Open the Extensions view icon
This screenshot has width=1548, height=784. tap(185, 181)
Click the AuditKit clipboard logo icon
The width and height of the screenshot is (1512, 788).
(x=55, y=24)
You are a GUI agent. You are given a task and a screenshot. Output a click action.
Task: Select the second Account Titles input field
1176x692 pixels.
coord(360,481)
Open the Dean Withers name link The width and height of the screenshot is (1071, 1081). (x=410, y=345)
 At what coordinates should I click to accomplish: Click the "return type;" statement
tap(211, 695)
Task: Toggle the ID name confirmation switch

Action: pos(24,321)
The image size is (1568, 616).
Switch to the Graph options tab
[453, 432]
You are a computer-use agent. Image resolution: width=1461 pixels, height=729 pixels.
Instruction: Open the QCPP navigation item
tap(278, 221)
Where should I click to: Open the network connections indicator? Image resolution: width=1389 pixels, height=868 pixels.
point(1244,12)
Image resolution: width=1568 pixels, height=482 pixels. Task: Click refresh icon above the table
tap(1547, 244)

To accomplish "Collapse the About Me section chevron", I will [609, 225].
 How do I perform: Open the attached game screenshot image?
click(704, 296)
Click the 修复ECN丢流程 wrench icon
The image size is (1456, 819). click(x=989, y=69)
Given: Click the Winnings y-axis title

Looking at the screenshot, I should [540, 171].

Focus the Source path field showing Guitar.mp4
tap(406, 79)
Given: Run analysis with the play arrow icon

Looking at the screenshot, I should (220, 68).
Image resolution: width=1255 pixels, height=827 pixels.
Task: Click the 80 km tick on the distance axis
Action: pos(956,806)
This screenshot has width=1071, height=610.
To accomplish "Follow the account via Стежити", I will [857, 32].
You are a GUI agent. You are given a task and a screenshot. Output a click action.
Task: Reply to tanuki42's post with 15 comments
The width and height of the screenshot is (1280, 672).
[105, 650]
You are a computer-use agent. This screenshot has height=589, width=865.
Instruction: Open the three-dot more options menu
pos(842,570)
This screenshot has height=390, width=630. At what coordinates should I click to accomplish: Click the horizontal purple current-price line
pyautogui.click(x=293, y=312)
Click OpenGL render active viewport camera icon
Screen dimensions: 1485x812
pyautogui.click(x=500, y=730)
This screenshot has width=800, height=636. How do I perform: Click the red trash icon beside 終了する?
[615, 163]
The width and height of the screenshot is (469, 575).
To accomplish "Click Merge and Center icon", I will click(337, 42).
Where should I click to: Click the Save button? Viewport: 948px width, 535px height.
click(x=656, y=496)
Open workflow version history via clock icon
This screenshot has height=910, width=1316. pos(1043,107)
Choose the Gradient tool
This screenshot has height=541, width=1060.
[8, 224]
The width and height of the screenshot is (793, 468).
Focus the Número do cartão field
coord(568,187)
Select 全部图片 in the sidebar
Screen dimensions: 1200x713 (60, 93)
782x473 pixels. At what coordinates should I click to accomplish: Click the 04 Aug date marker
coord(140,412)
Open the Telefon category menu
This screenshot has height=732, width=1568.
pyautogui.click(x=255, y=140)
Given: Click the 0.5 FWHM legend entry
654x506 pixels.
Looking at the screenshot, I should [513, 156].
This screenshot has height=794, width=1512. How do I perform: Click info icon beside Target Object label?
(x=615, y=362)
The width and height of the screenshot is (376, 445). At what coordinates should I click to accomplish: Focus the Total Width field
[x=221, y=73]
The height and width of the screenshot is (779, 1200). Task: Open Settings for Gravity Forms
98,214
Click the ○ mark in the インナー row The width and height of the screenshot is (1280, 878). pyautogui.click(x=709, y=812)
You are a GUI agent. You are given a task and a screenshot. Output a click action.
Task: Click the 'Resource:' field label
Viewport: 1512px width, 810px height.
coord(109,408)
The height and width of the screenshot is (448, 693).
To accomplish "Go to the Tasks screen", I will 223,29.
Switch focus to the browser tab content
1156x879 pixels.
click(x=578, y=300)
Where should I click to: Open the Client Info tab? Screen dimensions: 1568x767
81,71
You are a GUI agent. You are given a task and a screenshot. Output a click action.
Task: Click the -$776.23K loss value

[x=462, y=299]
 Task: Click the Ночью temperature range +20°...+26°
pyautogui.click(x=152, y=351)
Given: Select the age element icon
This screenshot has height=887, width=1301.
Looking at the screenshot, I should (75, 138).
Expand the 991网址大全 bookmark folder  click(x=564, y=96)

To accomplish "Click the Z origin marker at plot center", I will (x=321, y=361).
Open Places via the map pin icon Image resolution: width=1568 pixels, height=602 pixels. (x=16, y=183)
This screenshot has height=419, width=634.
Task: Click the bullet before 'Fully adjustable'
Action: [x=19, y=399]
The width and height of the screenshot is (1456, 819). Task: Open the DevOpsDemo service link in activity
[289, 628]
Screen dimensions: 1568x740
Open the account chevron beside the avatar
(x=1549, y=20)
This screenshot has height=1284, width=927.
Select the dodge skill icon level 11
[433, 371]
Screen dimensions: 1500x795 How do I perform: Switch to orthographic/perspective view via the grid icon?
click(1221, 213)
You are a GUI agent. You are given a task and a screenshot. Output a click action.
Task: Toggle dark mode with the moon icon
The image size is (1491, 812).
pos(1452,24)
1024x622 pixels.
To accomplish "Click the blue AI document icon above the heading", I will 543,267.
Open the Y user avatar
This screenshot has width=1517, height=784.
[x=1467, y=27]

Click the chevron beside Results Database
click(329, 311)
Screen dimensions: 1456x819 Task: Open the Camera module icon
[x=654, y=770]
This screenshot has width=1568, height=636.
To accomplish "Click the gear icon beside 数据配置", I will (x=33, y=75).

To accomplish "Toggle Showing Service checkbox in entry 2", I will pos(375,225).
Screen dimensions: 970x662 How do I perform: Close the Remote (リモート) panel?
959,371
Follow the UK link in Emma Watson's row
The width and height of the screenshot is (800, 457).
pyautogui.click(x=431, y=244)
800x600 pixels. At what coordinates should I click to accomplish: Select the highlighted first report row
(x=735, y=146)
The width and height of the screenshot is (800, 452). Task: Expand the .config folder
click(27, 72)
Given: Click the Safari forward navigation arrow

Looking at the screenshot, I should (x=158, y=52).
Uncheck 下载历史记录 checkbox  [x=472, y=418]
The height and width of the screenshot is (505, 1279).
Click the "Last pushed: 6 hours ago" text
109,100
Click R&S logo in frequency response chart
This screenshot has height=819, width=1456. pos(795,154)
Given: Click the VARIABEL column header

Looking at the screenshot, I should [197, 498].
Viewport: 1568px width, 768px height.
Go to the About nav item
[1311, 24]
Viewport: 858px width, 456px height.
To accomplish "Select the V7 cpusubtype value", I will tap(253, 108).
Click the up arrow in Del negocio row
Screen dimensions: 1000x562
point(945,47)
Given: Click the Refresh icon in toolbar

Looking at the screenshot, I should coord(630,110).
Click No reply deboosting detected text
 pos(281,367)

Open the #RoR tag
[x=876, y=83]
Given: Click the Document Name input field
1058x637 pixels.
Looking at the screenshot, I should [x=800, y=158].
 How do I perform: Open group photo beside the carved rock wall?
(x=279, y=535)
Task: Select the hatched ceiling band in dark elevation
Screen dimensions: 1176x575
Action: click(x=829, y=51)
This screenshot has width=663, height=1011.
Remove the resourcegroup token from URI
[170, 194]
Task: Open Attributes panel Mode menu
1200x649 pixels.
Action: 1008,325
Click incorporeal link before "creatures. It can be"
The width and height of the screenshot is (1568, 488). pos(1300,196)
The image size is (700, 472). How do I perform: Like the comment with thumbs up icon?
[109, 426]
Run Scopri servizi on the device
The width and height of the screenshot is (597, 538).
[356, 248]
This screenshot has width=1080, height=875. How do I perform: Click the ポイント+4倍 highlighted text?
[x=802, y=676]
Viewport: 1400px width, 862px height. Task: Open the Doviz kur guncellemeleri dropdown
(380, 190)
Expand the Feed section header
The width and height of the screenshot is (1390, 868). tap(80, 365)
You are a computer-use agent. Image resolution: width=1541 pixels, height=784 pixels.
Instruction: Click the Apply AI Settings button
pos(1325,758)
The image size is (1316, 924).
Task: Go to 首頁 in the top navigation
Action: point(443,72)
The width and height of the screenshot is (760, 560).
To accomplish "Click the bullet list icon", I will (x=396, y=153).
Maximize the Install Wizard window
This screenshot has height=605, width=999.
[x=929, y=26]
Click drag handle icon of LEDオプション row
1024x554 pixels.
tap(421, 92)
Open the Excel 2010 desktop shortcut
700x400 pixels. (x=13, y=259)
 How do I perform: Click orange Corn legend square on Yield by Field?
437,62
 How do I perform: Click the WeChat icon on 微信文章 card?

**STATED GOAL**
Set down everything from the very start of the listing down to the line containing "will [609, 225].", both ends included, with each line kept identical.

**THE OUTPUT**
Open the Extensions view icon
This screenshot has width=1548, height=784. tap(185, 181)
Click the AuditKit clipboard logo icon
The width and height of the screenshot is (1512, 788).
(x=55, y=24)
You are a GUI agent. You are given a task and a screenshot. Output a click action.
Task: Select the second Account Titles input field
1176x692 pixels.
coord(360,481)
Open the Dean Withers name link The width and height of the screenshot is (1071, 1081). (x=410, y=345)
 At what coordinates should I click to accomplish: Click the "return type;" statement
tap(211, 695)
Task: Toggle the ID name confirmation switch

Action: pos(24,321)
The image size is (1568, 616).
Switch to the Graph options tab
[453, 432]
You are a computer-use agent. Image resolution: width=1461 pixels, height=729 pixels.
Instruction: Open the QCPP navigation item
tap(278, 221)
Where should I click to: Open the network connections indicator? Image resolution: width=1389 pixels, height=868 pixels.
point(1244,12)
Image resolution: width=1568 pixels, height=482 pixels. Task: Click refresh icon above the table
tap(1547, 244)

To accomplish "Collapse the About Me section chevron", I will [609, 225].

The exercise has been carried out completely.